The Iran war leaves the Islamic republic intact and opponents divided


The Iran war was cast as a catalyst for the Islamic Republic’s downfall, but months of fighting failed to dislodge the clerical leadership and left its opponents out in the cold.

US President Donald Trump said at the start of the war with Israel on February 28 that it would pave the way for the Iranians to rise, after pledging support for anti-government protests that peaked in January and were the most serious challenge to the Islamic republic in years.

Fragile opposition movements outside Iran scrambled to position themselves as successors to the ruling system when the war began with the assassination of the supreme leader in US-Israeli strikes.

But the Islamic republic emerged from the war unscathed, with opposition groups abroad more divided than ever and dissidents in Iran facing a new wave of repression, experts and rights groups say.

Reza Pahlavi, the exiled son of the last shah, has failed to emerge as a unifying figure, while prominent dissidents inside Iran, including Nobel laureate Narges Mohammadi, are still under pressure from the authorities.

“There could have been an additional motivation for the various factions in the opposition to really try to seize the moment … but that just hasn’t been the result,” said University of Ottawa professor Thomas Juneau.

“If anything, the infighting among the opposition in exile has intensified,” he added, while the domestic opposition has been “severely weakened” after decades of repression.

Some inside Iran expressed hope for foreign intervention after nationwide protests that were fueled by severe economic pain and culminated in a violent crackdown that rights groups said killed thousands of people.

But hope faded as the Islamic republic not only endured but imposed new security crackdowns and an internet blackout that, along with the death and destruction of the war, only deepened economic suffering.

– “Peace with my executioner” –

“This war was never about the human rights of the Iranian people,” said Mahmood Amiry Moghaddam, director of the Norway-based NGO Iran Human Rights, as authorities instead “used the war as a pretext to intensify internal repression.”

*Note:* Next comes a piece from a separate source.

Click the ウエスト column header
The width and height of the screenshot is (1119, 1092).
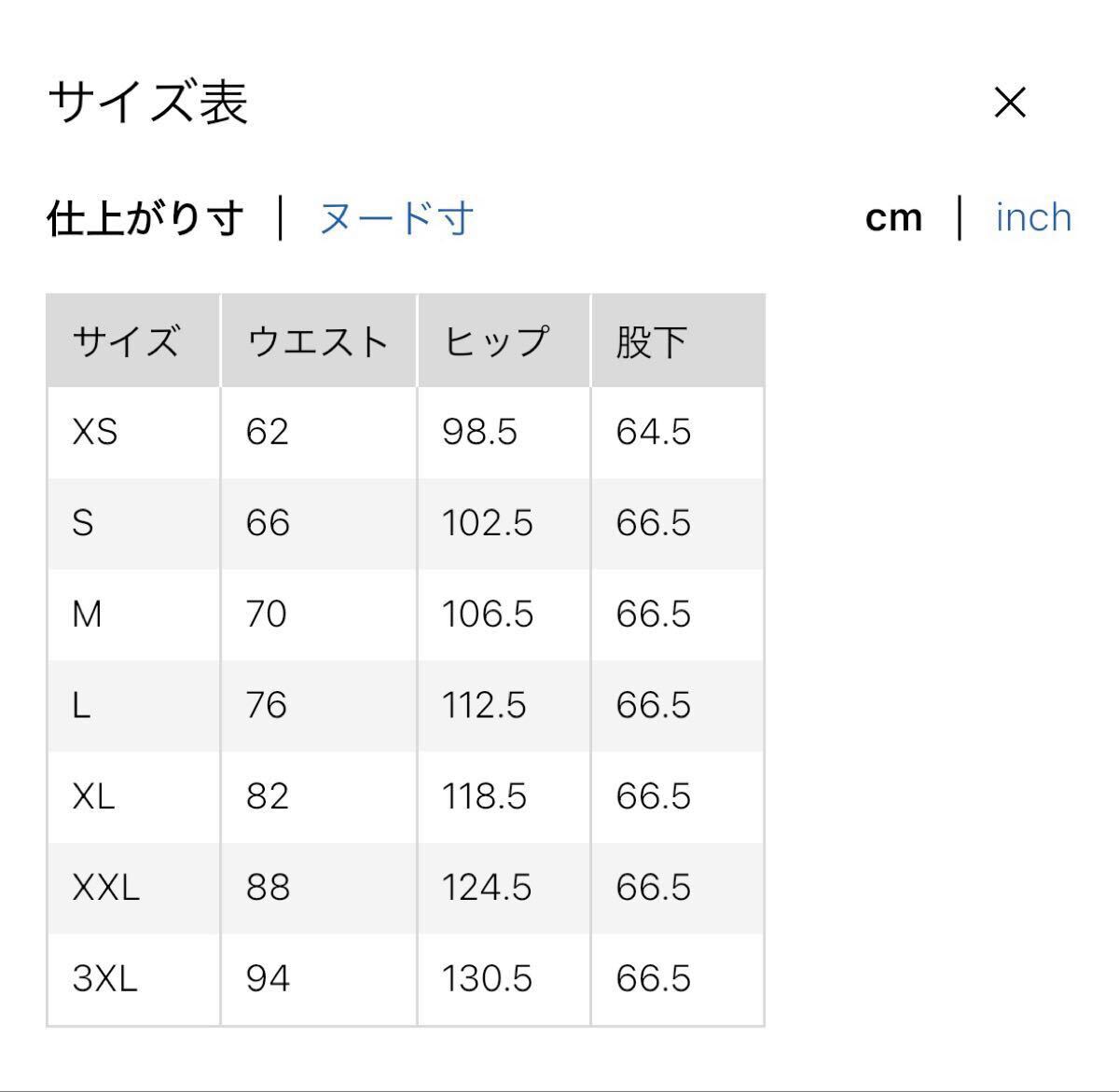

“Democratic change must come through the Iranian people, not through foreign military intervention,” he said.

US Vice President JD Vance this week insisted the war was about ending Iran’s nuclear program and that Trump’s position has always been that “the Iranian people want to rise, fine. That’s their job.”

However, Iranians inside the country and opposition leaders have expressed a sense of betrayal by the US-Iran deal to end the war.

“No matter how much they try to decorate the deal with pretty bows, it will only empower them (the Islamic republic) to oppress us more,” said Tehran resident Sima, 34, who did not give her full name for fear of retaliation.

“Any form of peace with the Islamic Republic would be like making peace with my executioner.”

The reception of the agreement by prominent opposition figures was cold.

“Confrontation with this regime will fail and we will all face the consequences,” Pahlavi wrote in X, warning that negotiations with the Islamic Republic after the suppression of the protest “is morally wrong and strategically wrong.”

Pahlavi saw the biggest surge in media attention since the January demonstrations as protesters chanted the name of the family dynasty.

But he failed to win the support of Trump, who has not thrown his weight behind any Iranian opposition figure.

– Political prisoners –

The protests and their aftermath also did not spur new efforts to build an opposition coalition, Juneau said, with various factions holding their own solidarity rallies abroad.

Maryam Rajavi, the leader of the People’s Mujahideen opposition group, attacked both the Islamic republic and the monarchists in a reaction to the US-Iran deal, saying only that they had “wanted war”.

She welcomed “any agreement aimed at ending the war and the suffering of the Iranian people” and called for it to include an end to the executions of political prisoners.

This was not mentioned in the memorandum of understanding signed on Wednesday, according to texts released by both sides.

Rights groups and the United Nations have sounded the alarm over a surge in executions in Iran – more than 40 since the start of the war – and arrests in recent months, including many related to protests that authorities have called “terrorist riots”.

Among the opposition figures jailed in the country, Mohammadi nearly died during the war from a heart ailment, according to her supporters.

Amnesty International’s Agnes Callamard warned against a deal that ignores the dangers to Iranians who oppose the Islamic republic.

“Protesters, dissidents and others advocating fundamental political change remain at grave risk of further atrocity crimes by Iranian authorities,” she said.